Accelerating star formation of dense clumps

TL;DR

This paper introduces a statistical framework demonstrating that star formation in dense clumps accelerates over time, with virial mass and core growth increasing exponentially, linking protostar and protocluster evolution.

Contribution

The study presents a novel, unified framework for understanding accelerating star formation across scales using dust temperature as an evolutionary indicator.

Findings

Virial mass increases exponentially with normalized time.

Growth timescales of protoclusters and massive protostars are comparable.

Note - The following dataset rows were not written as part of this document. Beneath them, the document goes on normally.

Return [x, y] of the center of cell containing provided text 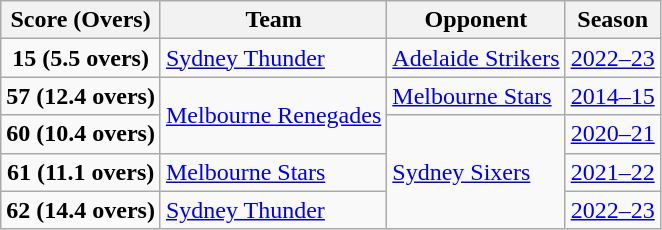
Score (Overs) [81, 20]
Season [612, 20]
62 (14.4 overs) [81, 210]
Sydney Sixers [476, 172]
60 (10.4 overs) [81, 134]
15 (5.5 overs) [81, 58]
Team [273, 20]
Opponent [476, 20]
Adelaide Strikers [476, 58]
2021–22 [612, 172]
61 (11.1 overs) [81, 172]
2020–21 [612, 134]
Melbourne Renegades [273, 115]
57 (12.4 overs) [81, 96]
2014–15 [612, 96]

Reproduces observed luminosity evolution and dense gas star formation law.

Abstract

We present a statistical framework that establishes an accelerating star formation scenario for dense clumps using ATLASGAL and ALMAGAL samples. By employing the cumulative distribution function of dust temperature as a monotonic evolutionary indicator, we linearize clump evolution into a normalized timescale, enabling direct comparison across different samples. The virial mass of clumps increases exponentially with this normalized time, revealing an accelerating buildup of star-forming gas within protoclusters. The evolution of the maximum core mass further shows that the growth timescales of protoclusters and their embedded most massive protostars are comparable, implying a self-similar acceleration of star formation from the stellar to the protocluster scale. This unified framework naturally reproduces the observed evolution of luminosity, the core mass function, the mass growth of the most massive protostars, and the dense gas star formation law on clump scales, establishing a coherent picture of accelerating star formation across scales.